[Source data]
[start]

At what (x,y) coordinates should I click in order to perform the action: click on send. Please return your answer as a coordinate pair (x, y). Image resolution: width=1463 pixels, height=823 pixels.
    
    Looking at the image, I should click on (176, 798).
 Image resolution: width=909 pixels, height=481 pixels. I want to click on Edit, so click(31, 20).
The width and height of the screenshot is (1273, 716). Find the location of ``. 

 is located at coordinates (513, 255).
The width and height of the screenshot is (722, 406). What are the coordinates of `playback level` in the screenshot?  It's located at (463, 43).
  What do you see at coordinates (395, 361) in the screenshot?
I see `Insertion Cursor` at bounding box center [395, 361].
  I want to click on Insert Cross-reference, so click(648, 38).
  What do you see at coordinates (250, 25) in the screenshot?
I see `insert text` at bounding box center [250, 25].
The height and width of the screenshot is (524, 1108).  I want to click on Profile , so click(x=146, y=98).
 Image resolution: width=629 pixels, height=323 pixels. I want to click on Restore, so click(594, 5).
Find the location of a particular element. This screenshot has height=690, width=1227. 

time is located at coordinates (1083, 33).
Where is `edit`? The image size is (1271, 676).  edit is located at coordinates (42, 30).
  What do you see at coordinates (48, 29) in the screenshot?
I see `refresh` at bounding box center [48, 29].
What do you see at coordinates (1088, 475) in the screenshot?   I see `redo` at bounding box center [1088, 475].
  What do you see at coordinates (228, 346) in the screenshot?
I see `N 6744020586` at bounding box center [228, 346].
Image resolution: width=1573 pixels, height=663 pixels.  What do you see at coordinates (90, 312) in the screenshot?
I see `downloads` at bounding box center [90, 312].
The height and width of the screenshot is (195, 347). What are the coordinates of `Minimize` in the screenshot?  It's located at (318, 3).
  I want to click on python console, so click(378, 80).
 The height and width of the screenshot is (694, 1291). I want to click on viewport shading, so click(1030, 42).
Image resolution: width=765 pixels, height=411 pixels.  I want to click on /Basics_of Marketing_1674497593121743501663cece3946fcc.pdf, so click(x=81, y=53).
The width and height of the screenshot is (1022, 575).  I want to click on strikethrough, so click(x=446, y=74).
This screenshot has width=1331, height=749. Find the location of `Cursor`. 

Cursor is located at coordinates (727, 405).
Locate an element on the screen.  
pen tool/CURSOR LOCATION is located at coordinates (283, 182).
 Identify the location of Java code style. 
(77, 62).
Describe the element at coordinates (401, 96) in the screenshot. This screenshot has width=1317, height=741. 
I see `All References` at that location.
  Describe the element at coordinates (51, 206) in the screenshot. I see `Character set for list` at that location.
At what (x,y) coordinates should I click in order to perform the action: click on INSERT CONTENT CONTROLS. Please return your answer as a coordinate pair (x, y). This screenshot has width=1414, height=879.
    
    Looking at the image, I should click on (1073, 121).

[end]

Can you reproduce all of the source data above, every line unchanged?

EXERCISE OUTPUT:
At what (x,y) coordinates should I click in order to perform the action: click on send. Please return your answer as a coordinate pair (x, y). Image resolution: width=1463 pixels, height=823 pixels.
    
    Looking at the image, I should click on (176, 798).
 Image resolution: width=909 pixels, height=481 pixels. I want to click on Edit, so click(31, 20).
The width and height of the screenshot is (1273, 716). Find the location of ``. 

 is located at coordinates (513, 255).
The width and height of the screenshot is (722, 406). What are the coordinates of `playback level` in the screenshot?  It's located at (463, 43).
  What do you see at coordinates (395, 361) in the screenshot?
I see `Insertion Cursor` at bounding box center [395, 361].
  I want to click on Insert Cross-reference, so click(648, 38).
  What do you see at coordinates (250, 25) in the screenshot?
I see `insert text` at bounding box center [250, 25].
The height and width of the screenshot is (524, 1108).  I want to click on Profile , so click(x=146, y=98).
 Image resolution: width=629 pixels, height=323 pixels. I want to click on Restore, so click(594, 5).
Find the location of a particular element. This screenshot has height=690, width=1227. 

time is located at coordinates (1083, 33).
Where is `edit`? The image size is (1271, 676).  edit is located at coordinates (42, 30).
  What do you see at coordinates (48, 29) in the screenshot?
I see `refresh` at bounding box center [48, 29].
What do you see at coordinates (1088, 475) in the screenshot?   I see `redo` at bounding box center [1088, 475].
  What do you see at coordinates (228, 346) in the screenshot?
I see `N 6744020586` at bounding box center [228, 346].
Image resolution: width=1573 pixels, height=663 pixels.  What do you see at coordinates (90, 312) in the screenshot?
I see `downloads` at bounding box center [90, 312].
The height and width of the screenshot is (195, 347). What are the coordinates of `Minimize` in the screenshot?  It's located at (318, 3).
  I want to click on python console, so click(378, 80).
 The height and width of the screenshot is (694, 1291). I want to click on viewport shading, so click(1030, 42).
Image resolution: width=765 pixels, height=411 pixels.  I want to click on /Basics_of Marketing_1674497593121743501663cece3946fcc.pdf, so click(x=81, y=53).
The width and height of the screenshot is (1022, 575).  I want to click on strikethrough, so click(x=446, y=74).
This screenshot has width=1331, height=749. Find the location of `Cursor`. 

Cursor is located at coordinates (727, 405).
Locate an element on the screen.  
pen tool/CURSOR LOCATION is located at coordinates (283, 182).
 Identify the location of Java code style. 
(77, 62).
Describe the element at coordinates (401, 96) in the screenshot. This screenshot has width=1317, height=741. 
I see `All References` at that location.
  Describe the element at coordinates (51, 206) in the screenshot. I see `Character set for list` at that location.
At what (x,y) coordinates should I click in order to perform the action: click on INSERT CONTENT CONTROLS. Please return your answer as a coordinate pair (x, y). This screenshot has width=1414, height=879.
    
    Looking at the image, I should click on (1073, 121).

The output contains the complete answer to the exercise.